Aufgaben ▸
1 - Wo strandeten die Reisenden laut Textauszug, nachdem sie die Grenze überquert hatten?
2 - Bitte zähle alle Dinge auf, mit denen ein Land laut Textauszug begeistern kann.

Textauszug ▸

Über Belgrad, die Menschen und eine außergewöhnliche Hässlichkeit
Ein Land kann auf viele unterschiedliche Art und Weisen begeistern und einzigartige Eindrücke hinterlassen. Da gibt es atemberaubende Naturwunder oder eine großartige Landesküche hier und unzählbar viele Sonnentage im Jahr oder kulturelle, wunderschöne Meisterwerke dort. Doch das alles scheint Serbien ganz anders zu machen! Dieses Land hat mich auf eine verblüffende Art und Weise gefesselt. Statt der typischen Schönheit, hat mich hier die einzigartige „Hässlichkeit“ fasziniert, die beinahe Kunst zu sein scheint. Und schließlich waren es die Menschen des Landes, die es besonders außergewöhnlich und unvergesslich machten.
Serben wissen vielleicht nicht, wozu Mülleimer gut sind, aber dafür scheinen sie die Definition der Gastfreundlichkeit zu sein! Als wir die Grenze überquert hatten und in Subotica strandeten, waren wir auf einmal ohne Internet und Google Maps auf dem Busbahnhof komplett aufgeschmissen. Aber nur sehr kurz, denn vom ersten Moment an begegneten uns die Menschen dieses Landes mit unglaublicher Hilfsbereitschaft. So war es auch ohne Karte gar nicht so schwer, ans richtige Ziel zu kommen. Eben diese Begegnungen machten es mir so leicht, mich willkommen und wohl zu fühlen, trotz der etwas verwahrlosten Gegenden, durch welche wir zu unserer ersten Unterkunft zogen. Und diese Begegnungen schienen kein Ende zu nehmen!

Bereitgestellte Einträge ▸

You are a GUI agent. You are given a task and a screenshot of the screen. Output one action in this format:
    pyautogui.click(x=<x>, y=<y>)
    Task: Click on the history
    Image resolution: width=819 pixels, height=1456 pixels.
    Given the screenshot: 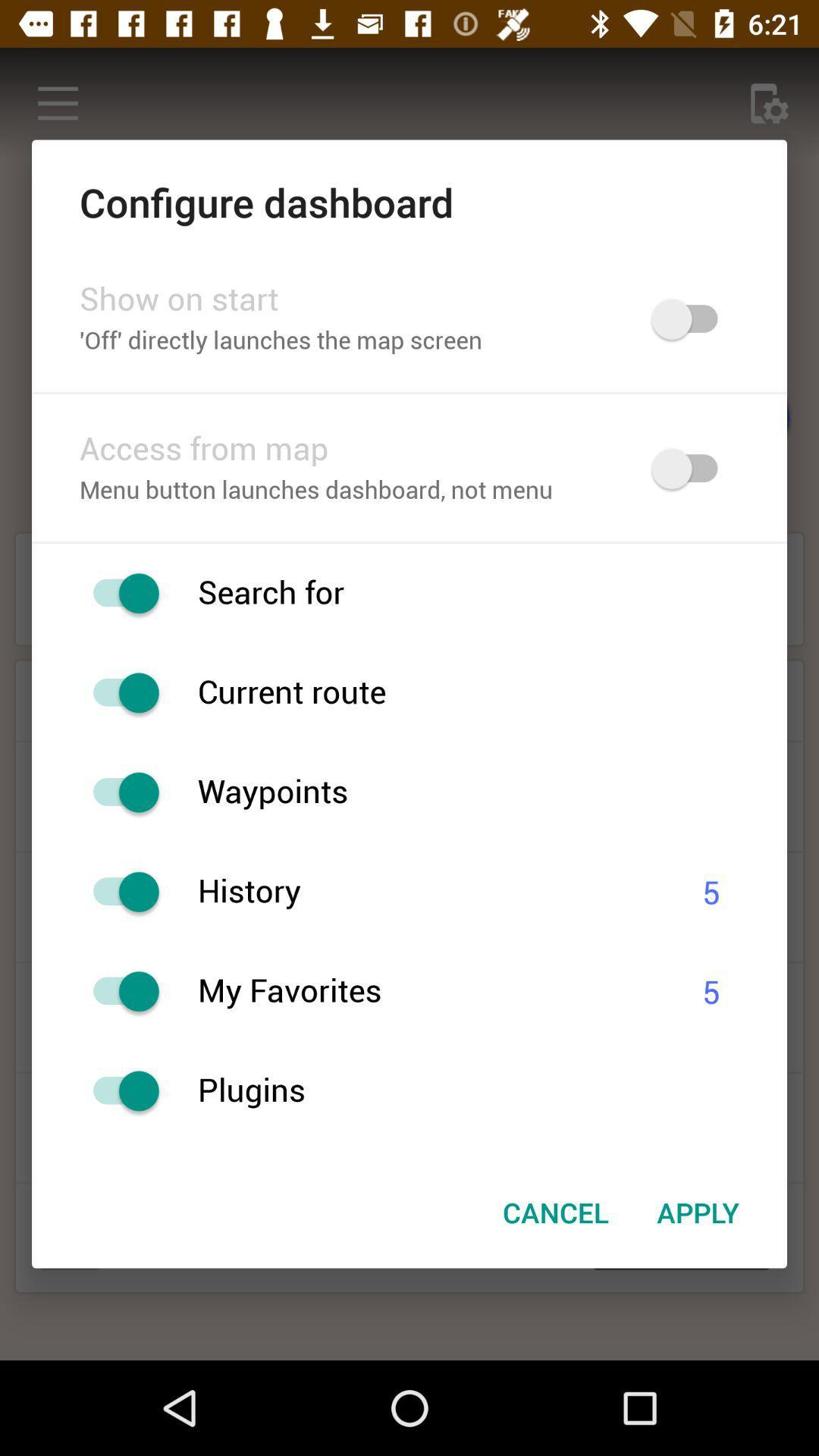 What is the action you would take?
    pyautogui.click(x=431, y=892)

Lösungen ▸
1 - Auf dem Busbahnhof in Subotica.

2 -
- atemberaubende Naturwunder
- eine großartige Landesküche
- unzählbar viele Sonnentage im Jahr
- kulturelle, wunderschöne Meisterwerke